**WHAT YOU SHOULD DO**
Your answer should be every line of the entries that has the string "Task" in it.

*** Opening INFORMATION SUPPLIED ***

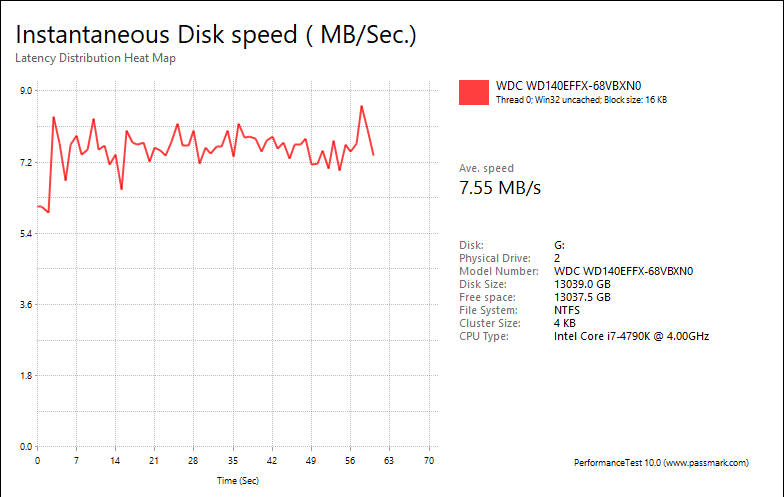Select the Instantaneous Disk speed chart title
Viewport: 784px width, 497px height.
216,34
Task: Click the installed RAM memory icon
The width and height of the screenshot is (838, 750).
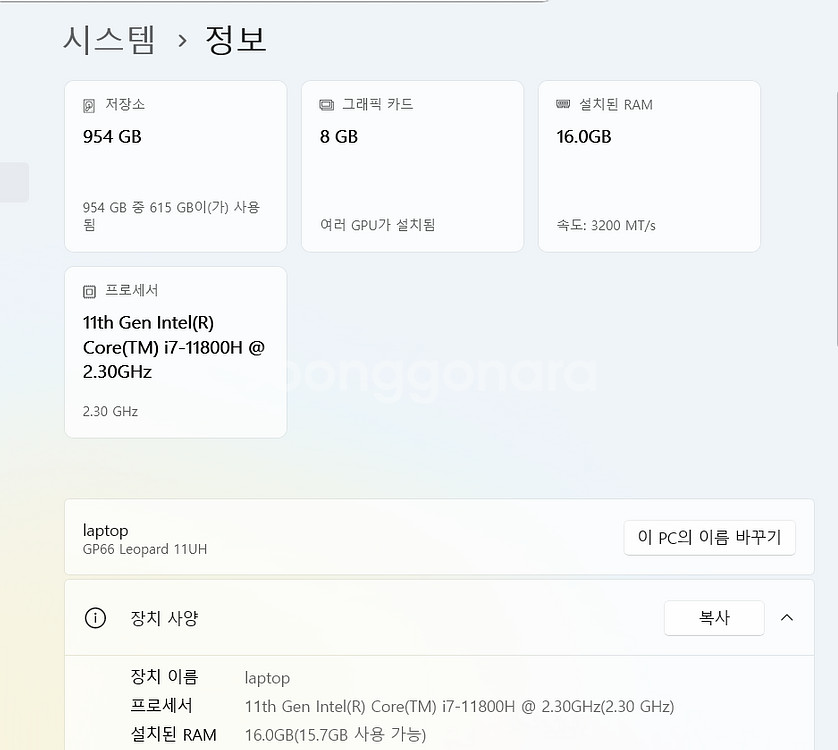Action: (x=563, y=105)
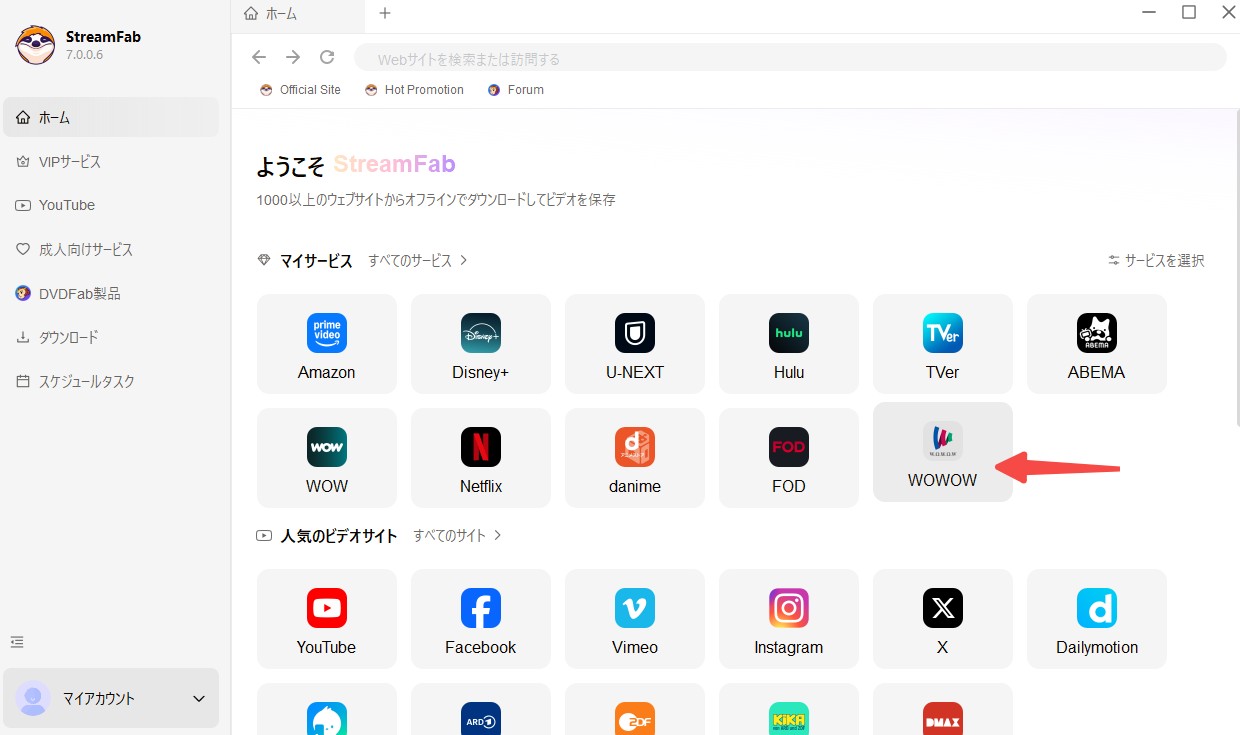Click the address bar to enter a website
This screenshot has width=1240, height=735.
(x=700, y=58)
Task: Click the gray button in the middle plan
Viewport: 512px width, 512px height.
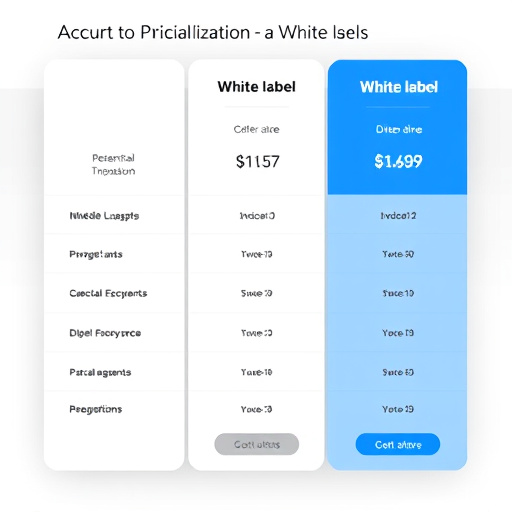Action: point(256,444)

*** Closing INFORMATION SUPPLIED ***

**ANSWER FOR THIS EXERCISE**
Task: Click the installed RAM memory icon
Task: Click the gray button in the middle plan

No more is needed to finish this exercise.